» Written task: In the text below on creative play, rewrite the paragraph that begins "Executive function has a number of elements" as a short bulleted list that keeps its main facts.

One of the findings of the research is that creative play helps regulate executive function:

Executive function has a number of elements, such as working memory and cognitive flexibility. But perhaps the most important is self-regulation — the ability for kids to control their emotions and behavior, resist impulses, and exert self-control and discipline. Executive function — and its self-regulation element — is important. Poor executive function is associated with high dropout rates, drug use and crime. In fact, good executive function is a better predictor of success in school than a child’s IQ.

The Tools of the Mind approach helps children move along a continuum “from being regulated by others to engaging in “shared” regulation to eventually becoming “masters of their own behavior.”” A large part of it is about not just going out to play, but rather writing out the plan and presenting what they’re going to do before then acting out the play part.

It’s one more pointer towards the importance and value of play, although it still gets tangled up in issues about media and videogames being ‘obviously bad’ and falls into the “play as progress” rhetoric that Brian Sutton-Smith cast so much doubt upon.

There’s also a related NPR story on play building serious skills that’s worth reading.

(Photo credit: wwworks on Flickr)

{ 2 comments… read them below or add one }

1 Diane Massad March 18, 2008 at 11:02 am

Play, when child-centered, is rich with opportunities for discovery, self-definition, creation and manipulation of self-created elements. The saturation of cultures [global] with the creations that have a motive [read that product tie-ins] taint childhood’s natural fertility.

2 Andy Polaine March 24, 2008 at 10:18 am

I know what you mean, but I suspect play has long been tainted in that way, though it doesn’t necessarily have to be a bad thing.

I like to think of play as relationship-centred. The choices are whether that’s a relationship to the self, the parents and family, to a principle or process (for some it’s to religious themes, thinking of Easter-egg hunts right now) or to something else, which can clearly be a product. All those choices are what children, parents, carers, teachers, etc. make in order to, hopefully, guide a child’s development.

I am, though, still quite uneasy about only seeing play in developmental terms, because I am quite sure that play is an end in and of itself. In that respect I’d invoke the ambiguity of Sutton-Smith once more, along with several others – Huizinga (less so), Caillois, Csziksentmihalyi. Merleu-Ponty, Lakoff and Johnson, Kane, Pesce and more – who all come back to the issue that, as much as we want to, we still really don’t really know why we play.

I like it that way, personally. I think play, like love, is one of those things we know when we see or experience it, but have a real problem trying to pin it down in terms of a point-by-point explanation. It means it’s endlessly fascinating.

» Dataset extract:
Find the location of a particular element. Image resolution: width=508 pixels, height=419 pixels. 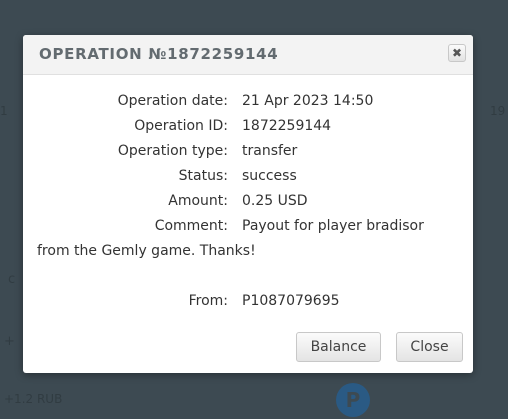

» Expected answer:
- Executive function includes elements such as working memory and cognitive flexibility.
- Self-regulation may be the most important element: children's ability to control their emotions and behavior, resist impulses, and exert self-control and discipline.
- Poor executive function is associated with high dropout rates, drug use, and crime.
- Good executive function predicts success in school better than a child's IQ does.